Le Togo poursuit l’un des chantiers environnementaux les plus ambitieux de son histoire. Depuis mai 2021, le gouvernement, sous l’impulsion du Président du Conseil Faure Essozimna GNASSINGBÉ, s’est engagé à planter un milliard d’arbres d’ici 2030. Objectif : restaurer le couvert forestier, protéger les sols et renforcer la résilience du pays face au changement climatique.
Dans cette dynamique, la Journée nationale de l’arbre, célébrée chaque 1er juin depuis 1977, conserve sa place de rendez-vous structurant. Pour l’édition 2026, le lancement officiel de la campagne nationale de reboisement se tiendra au centre d’enfouissement technique d’Aképé, dans la préfecture de l’Avé.
Une mobilisation nationale préparée dès le 25 mai
En amont de la journée du 1er juin, le ministère de l’Environnement, des Ressources forestières, de la Protection côtière et du Changement climatique ouvrira le 25 mai une campagne de communication d’envergure. Radios locales et télévisions accueilleront responsables régionaux et préfectoraux de l’environnement, professionnels du bois et pépiniéristes.
Les échanges se dérouleront en langues locales afin de toucher directement les communautés. Il s’agira de présenter le bilan des cinq premières années du programme, d’expliquer pourquoi le reboisement constitue une priorité nationale, et de détailler l’organisation de la campagne dans chaque région et préfecture.
Le ministère insiste sur un point : la réussite du programme ne se joue pas uniquement le jour de la mise en terre. L’entretien et le suivi des plants constituent désormais le cœur de l’action. L’ambition est de fédérer l’ensemble des Togolais autour d’un projet commun, pour bâtir un avenir plus vert et durable.
Planter, entretenir, transformer
Pour le gouvernement, le reboisement relève d’une exigence de survie nationale. Les forêts jouent un rôle central dans la protection des sols contre l’érosion, la régulation du cycle de l’eau et l’approvisionnement des communautés rurales en ressources essentielles. Face à la pression démographique, à l’exploitation du bois et aux effets déjà visibles du dérèglement climatique, chaque arbre planté devient un acte concret de préservation.
L’appel est adressé à tous, des villages les plus reculés aux grandes agglomérations. La mobilisation s’articule autour d’un triptyque clair : planter et entretenir les arbres tout au long de l’année pour en assurer la pérennité, restaurer durablement les paysages forestiers afin de renforcer la résilience écologique et sociale, et transformer l’économie en faisant des ressources naturelles un levier de prospérité.

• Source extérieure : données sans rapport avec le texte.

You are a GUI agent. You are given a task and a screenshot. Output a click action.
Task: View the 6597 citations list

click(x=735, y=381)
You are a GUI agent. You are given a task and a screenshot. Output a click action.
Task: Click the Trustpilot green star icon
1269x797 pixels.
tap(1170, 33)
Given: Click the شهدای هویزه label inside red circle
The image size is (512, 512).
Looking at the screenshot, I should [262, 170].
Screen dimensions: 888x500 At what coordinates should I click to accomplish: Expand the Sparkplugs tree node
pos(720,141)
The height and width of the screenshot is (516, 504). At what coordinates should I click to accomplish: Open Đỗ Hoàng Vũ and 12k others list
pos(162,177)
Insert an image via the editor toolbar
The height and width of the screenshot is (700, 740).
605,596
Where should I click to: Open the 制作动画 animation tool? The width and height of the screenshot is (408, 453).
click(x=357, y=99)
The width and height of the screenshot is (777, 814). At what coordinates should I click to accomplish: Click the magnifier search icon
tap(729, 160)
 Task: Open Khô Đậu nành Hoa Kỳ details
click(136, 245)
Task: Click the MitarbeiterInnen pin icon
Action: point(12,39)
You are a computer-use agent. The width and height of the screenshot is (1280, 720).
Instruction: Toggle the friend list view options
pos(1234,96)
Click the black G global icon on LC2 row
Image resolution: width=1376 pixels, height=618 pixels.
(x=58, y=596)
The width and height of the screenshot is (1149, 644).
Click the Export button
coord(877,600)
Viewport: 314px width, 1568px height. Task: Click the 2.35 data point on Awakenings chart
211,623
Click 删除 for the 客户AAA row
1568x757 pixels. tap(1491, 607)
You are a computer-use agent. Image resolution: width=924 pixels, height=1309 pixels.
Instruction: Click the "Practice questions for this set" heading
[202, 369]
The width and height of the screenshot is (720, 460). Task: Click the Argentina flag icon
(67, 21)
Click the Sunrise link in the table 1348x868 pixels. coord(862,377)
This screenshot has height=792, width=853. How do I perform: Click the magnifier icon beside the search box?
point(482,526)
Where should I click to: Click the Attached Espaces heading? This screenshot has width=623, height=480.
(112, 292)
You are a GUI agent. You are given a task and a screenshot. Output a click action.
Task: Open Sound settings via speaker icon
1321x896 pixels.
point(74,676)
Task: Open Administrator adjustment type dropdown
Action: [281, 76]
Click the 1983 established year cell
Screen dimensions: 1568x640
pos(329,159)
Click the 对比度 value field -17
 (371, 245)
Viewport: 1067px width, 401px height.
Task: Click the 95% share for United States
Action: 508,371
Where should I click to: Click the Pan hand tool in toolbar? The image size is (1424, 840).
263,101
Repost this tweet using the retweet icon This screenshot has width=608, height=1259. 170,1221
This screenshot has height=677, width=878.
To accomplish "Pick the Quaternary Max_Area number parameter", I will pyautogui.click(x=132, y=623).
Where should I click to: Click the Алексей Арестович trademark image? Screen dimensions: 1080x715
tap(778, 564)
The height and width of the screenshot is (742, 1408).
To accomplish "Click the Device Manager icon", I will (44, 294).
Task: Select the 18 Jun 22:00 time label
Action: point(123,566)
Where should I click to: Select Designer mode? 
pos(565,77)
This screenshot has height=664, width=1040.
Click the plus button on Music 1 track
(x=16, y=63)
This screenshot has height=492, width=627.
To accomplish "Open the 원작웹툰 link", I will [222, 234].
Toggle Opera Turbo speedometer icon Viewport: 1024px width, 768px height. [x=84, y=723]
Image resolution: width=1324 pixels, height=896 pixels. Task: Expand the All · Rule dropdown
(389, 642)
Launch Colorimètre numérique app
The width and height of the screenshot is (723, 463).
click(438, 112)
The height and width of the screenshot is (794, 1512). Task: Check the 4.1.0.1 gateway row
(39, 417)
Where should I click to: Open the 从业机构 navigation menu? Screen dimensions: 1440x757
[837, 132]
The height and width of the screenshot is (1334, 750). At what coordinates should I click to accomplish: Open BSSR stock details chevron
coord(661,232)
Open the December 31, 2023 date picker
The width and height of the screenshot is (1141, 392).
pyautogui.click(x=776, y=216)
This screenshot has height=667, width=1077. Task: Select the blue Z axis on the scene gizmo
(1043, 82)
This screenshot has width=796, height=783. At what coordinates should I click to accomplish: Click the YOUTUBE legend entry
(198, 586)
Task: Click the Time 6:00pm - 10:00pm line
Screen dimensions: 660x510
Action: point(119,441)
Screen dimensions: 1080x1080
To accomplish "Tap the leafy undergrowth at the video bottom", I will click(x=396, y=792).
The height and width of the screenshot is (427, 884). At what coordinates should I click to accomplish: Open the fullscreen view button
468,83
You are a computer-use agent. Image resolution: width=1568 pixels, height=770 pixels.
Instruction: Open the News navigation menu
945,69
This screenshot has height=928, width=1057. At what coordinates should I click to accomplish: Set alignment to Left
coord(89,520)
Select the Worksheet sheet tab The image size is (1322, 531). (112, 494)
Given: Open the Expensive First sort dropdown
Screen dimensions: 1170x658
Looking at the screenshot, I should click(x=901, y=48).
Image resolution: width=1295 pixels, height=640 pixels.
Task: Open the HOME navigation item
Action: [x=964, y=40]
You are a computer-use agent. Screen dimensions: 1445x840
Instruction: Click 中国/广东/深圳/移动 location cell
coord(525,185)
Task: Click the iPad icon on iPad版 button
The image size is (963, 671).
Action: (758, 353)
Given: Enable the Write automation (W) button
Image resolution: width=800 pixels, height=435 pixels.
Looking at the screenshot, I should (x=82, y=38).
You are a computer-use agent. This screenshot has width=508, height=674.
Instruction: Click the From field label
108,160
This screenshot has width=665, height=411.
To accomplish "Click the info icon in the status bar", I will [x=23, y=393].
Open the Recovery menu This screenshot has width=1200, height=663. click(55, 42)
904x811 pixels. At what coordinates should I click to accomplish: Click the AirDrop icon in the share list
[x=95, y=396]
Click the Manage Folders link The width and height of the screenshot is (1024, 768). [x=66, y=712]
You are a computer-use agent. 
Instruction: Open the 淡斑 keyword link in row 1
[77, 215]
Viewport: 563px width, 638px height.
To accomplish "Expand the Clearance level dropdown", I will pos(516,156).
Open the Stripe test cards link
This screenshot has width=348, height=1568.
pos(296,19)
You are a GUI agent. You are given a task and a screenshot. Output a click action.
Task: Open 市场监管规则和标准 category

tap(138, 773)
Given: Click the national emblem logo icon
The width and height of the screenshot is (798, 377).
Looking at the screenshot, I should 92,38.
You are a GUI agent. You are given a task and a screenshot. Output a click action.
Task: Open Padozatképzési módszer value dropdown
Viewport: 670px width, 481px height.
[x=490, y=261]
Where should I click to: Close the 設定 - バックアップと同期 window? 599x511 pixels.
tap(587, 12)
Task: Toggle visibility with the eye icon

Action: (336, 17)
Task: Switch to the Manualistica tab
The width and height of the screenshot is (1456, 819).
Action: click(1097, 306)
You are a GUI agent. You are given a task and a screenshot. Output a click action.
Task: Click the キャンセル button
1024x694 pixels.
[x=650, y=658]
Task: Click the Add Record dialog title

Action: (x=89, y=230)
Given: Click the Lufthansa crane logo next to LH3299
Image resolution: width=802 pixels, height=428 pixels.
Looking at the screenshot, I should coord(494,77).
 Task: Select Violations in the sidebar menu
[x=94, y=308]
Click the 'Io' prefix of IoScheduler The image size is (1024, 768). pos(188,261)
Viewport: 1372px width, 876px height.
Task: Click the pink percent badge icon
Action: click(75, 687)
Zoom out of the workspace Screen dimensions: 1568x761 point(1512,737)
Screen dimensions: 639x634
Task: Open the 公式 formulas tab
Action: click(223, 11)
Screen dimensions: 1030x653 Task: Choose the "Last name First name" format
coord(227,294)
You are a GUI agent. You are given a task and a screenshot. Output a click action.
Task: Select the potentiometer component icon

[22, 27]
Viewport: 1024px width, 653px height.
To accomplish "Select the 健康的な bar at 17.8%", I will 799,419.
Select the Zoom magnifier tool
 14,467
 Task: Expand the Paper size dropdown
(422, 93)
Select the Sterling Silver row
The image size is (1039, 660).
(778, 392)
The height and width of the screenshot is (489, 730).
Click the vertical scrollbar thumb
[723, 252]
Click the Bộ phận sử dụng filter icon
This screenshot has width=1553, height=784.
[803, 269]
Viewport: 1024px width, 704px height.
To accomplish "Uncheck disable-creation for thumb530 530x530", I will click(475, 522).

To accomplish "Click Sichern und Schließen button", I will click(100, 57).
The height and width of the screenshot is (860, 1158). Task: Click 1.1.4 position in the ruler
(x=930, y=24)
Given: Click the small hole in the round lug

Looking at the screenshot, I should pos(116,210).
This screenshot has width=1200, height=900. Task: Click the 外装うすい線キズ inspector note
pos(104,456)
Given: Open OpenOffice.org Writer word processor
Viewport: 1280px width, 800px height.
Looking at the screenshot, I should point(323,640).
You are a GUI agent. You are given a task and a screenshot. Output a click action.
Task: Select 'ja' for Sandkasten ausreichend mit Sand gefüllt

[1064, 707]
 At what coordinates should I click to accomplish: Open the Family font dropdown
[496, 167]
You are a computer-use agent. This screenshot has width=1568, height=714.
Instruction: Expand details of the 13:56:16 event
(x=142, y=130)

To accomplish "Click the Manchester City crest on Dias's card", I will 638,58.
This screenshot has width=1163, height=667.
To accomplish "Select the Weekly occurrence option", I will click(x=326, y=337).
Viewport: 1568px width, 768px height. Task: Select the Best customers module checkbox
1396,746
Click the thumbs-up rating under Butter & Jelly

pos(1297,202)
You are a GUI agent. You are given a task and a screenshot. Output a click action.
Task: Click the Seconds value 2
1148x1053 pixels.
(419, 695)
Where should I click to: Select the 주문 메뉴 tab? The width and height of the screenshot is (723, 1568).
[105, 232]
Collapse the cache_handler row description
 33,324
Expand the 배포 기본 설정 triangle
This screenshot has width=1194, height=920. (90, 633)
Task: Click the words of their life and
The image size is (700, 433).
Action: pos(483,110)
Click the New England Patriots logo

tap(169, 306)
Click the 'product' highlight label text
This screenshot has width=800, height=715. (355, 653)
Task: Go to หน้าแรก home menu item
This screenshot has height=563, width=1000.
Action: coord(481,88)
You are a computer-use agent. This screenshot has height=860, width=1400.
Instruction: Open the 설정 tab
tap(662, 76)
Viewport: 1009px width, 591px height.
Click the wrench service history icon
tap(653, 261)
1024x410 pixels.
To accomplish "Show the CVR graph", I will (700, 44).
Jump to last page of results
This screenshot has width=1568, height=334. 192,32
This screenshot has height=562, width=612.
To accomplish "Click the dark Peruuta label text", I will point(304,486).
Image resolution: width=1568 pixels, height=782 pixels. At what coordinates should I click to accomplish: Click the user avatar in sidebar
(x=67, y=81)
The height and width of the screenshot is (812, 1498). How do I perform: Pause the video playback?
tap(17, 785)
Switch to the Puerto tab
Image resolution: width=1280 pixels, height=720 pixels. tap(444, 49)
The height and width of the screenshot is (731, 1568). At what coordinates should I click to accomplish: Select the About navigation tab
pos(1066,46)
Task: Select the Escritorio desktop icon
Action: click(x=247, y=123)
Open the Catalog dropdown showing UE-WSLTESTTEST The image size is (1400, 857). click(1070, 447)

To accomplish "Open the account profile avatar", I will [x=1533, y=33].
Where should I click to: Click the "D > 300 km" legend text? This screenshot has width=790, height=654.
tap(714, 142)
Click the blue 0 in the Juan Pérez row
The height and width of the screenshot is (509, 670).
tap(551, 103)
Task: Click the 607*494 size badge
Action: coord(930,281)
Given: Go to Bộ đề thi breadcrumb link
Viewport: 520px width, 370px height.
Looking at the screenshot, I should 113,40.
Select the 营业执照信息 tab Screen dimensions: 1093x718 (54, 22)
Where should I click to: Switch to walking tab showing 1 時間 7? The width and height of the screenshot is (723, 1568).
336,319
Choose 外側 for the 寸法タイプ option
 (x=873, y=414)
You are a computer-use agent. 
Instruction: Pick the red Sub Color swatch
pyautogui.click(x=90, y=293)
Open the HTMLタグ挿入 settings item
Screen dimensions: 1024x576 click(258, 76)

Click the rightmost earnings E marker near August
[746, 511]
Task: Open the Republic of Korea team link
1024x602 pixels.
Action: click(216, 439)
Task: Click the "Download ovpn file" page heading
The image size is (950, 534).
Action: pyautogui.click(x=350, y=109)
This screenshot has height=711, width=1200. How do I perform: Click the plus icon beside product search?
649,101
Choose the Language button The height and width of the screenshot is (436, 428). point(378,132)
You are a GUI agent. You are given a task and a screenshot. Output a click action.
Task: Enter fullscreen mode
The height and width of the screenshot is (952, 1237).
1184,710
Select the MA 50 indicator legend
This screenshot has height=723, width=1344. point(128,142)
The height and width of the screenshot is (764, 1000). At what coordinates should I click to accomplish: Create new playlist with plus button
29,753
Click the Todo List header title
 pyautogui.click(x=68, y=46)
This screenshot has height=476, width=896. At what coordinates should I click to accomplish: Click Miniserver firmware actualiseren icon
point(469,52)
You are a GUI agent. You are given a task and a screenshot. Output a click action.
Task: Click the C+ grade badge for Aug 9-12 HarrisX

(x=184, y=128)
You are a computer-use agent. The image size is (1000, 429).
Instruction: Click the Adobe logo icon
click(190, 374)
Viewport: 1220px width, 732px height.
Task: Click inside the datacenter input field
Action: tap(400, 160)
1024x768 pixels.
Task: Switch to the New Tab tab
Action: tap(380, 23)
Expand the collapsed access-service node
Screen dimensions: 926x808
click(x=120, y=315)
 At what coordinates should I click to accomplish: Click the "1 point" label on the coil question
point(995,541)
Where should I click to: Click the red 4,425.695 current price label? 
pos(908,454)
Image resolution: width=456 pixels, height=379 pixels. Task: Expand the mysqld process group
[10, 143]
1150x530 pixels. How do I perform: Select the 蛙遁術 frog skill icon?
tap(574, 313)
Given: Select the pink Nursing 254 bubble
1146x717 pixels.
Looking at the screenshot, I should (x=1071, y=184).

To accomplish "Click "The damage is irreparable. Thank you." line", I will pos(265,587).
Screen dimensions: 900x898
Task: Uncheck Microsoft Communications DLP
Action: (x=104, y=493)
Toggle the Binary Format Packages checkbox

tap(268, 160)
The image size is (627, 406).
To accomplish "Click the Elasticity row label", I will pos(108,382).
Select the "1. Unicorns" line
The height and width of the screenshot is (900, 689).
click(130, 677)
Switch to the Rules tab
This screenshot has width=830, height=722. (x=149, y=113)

Vers une économie verte et inclusive
Au-delà de l’enjeu écologique, le Togo entend faire de la restauration forestière un moteur de transformation économique. L’objectif est de relier l’action environnementale à une dynamique de croissance inclusive, en valorisant durablement les ressources naturelles au bénéfice des populations.
En misant sur la participation citoyenne et sur un suivi rigoureux des plantations, le pays cherche à faire de son programme d’un milliard d’arbres un modèle d’engagement collectif. Un pari sur l’avenir, où l’environnement devient le socle d’une prospérité partagée.